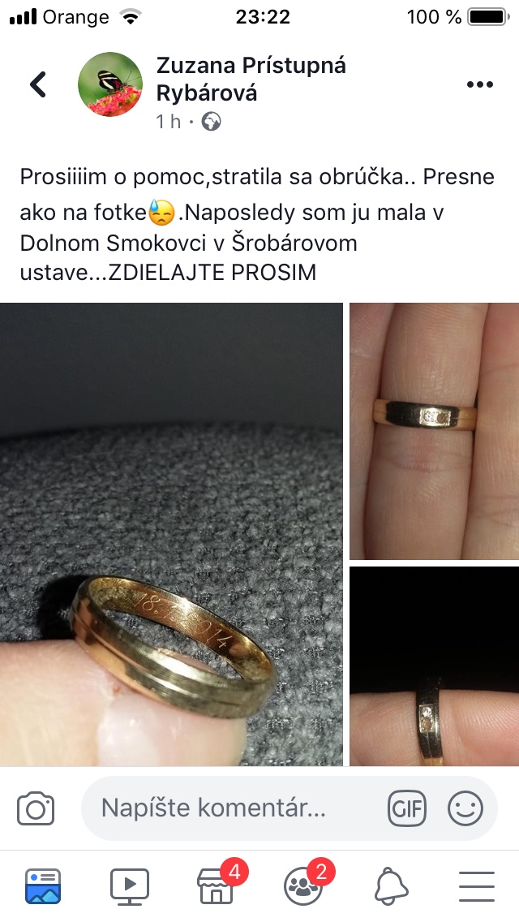The image size is (519, 922).
Task: Open the three-dot post options menu
Action: click(479, 84)

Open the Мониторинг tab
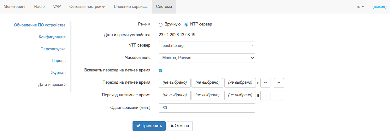[x=15, y=7]
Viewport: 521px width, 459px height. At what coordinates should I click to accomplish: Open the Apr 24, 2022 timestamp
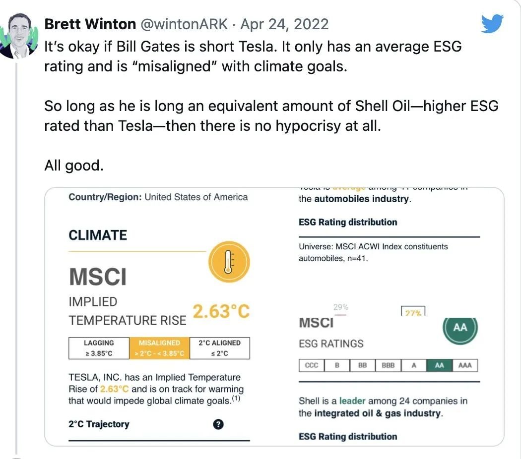(x=284, y=24)
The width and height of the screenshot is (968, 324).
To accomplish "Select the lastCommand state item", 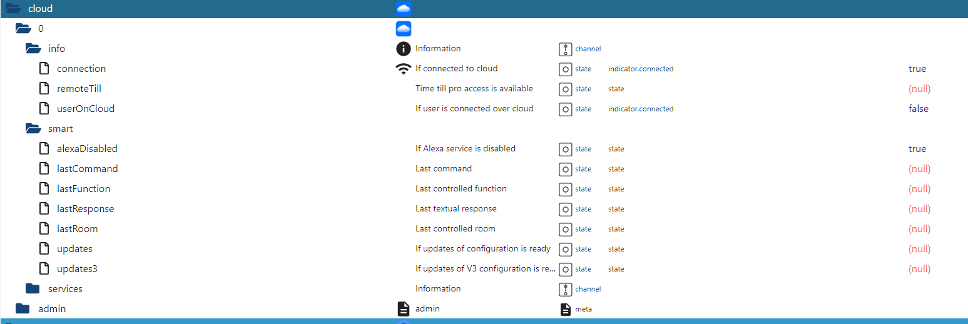I will [87, 169].
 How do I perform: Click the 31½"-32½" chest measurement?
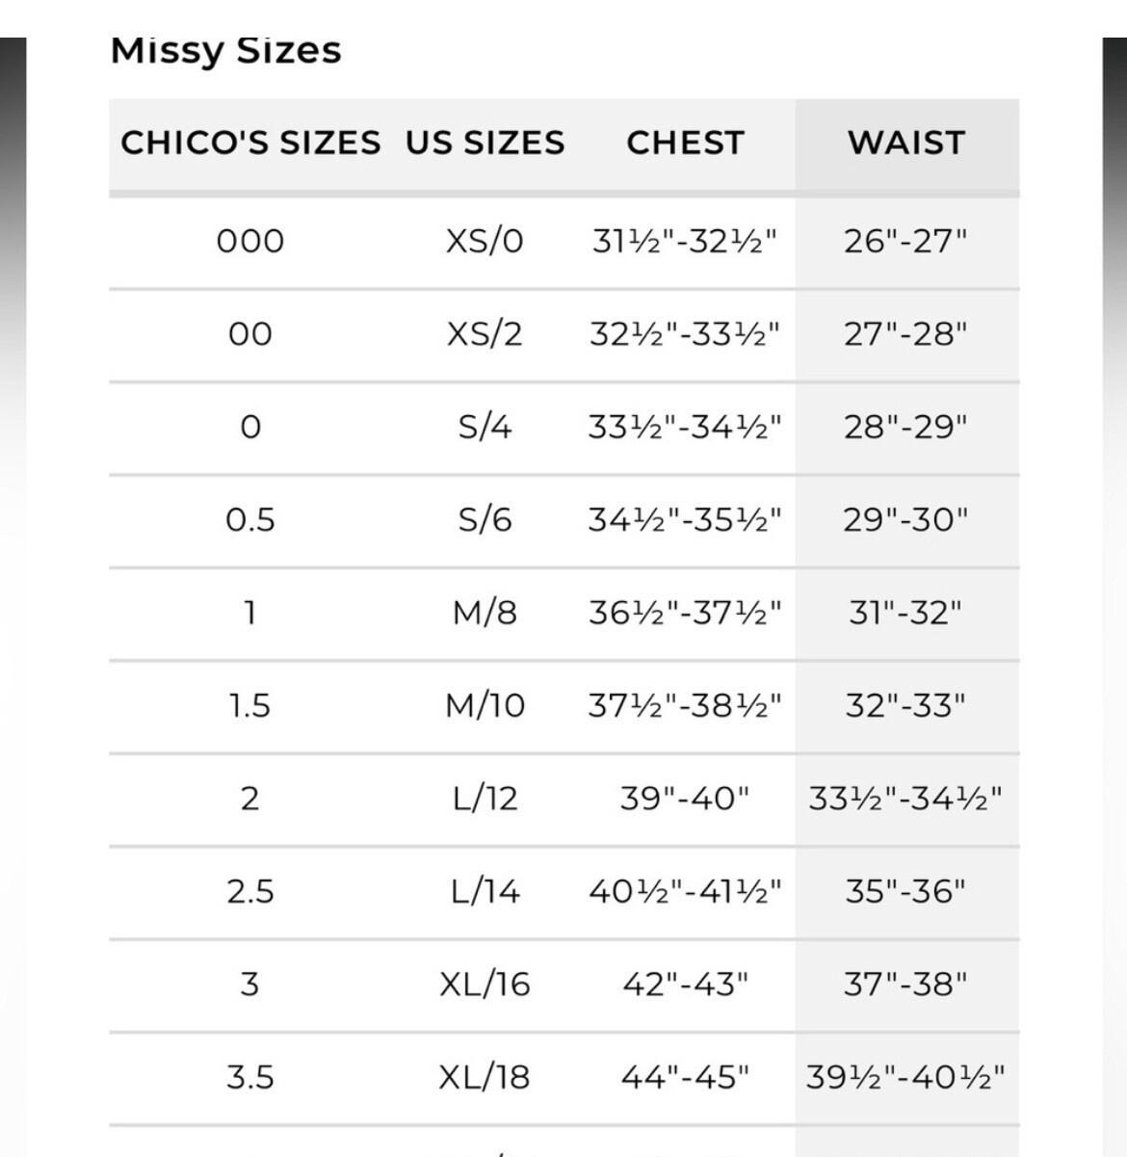coord(685,241)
··········
* PROBLEM
Give again, word for word, only the lines from the one with "How do I perform: Click" through the last line of the entries, both included; no pictures go in the copy.

* ANSWER BELOW
 How do I perform: Click the 31½"-32½" chest measurement?
coord(685,241)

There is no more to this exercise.